## [Data supplied]
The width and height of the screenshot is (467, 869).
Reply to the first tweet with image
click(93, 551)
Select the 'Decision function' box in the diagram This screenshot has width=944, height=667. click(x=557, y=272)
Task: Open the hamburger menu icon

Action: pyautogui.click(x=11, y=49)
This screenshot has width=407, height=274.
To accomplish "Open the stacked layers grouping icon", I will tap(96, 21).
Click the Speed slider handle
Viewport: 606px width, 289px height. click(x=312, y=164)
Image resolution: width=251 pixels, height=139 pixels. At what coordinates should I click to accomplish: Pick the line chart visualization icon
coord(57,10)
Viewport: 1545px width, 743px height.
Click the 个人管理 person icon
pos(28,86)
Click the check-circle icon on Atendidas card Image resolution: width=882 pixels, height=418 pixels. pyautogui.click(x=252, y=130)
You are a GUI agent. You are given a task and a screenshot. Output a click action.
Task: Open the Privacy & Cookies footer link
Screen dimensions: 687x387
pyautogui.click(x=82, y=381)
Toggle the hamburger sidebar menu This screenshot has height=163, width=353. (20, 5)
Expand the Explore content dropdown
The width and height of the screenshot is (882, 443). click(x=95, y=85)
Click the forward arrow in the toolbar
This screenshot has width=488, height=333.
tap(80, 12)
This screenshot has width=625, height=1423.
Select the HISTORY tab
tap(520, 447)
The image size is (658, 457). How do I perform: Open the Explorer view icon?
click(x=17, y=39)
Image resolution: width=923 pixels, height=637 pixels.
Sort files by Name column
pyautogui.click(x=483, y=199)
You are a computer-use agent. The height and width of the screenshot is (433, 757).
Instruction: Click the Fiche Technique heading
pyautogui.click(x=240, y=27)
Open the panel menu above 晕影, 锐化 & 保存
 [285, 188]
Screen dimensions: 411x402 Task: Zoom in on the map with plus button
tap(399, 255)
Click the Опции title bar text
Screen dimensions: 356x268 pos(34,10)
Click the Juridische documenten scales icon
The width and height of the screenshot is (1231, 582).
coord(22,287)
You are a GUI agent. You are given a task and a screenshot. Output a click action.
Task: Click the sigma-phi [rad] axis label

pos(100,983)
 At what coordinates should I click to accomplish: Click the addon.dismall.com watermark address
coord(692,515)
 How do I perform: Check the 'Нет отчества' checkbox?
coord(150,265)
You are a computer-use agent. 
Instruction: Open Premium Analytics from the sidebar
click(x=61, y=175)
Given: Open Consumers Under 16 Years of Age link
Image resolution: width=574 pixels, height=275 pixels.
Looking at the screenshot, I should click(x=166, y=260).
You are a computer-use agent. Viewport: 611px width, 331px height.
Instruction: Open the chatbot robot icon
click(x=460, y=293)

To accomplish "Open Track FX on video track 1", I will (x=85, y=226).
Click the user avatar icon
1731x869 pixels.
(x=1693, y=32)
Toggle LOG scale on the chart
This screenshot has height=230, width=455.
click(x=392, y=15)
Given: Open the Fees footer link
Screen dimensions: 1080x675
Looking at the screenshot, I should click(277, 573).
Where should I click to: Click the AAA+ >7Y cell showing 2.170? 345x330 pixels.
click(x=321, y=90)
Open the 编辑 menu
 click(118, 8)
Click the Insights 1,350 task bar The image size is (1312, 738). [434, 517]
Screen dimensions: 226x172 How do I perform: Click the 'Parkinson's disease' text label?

## [What to do]
For the data above, count every line in which the string "link" appears, and answer with the count only.

## [Response area]
3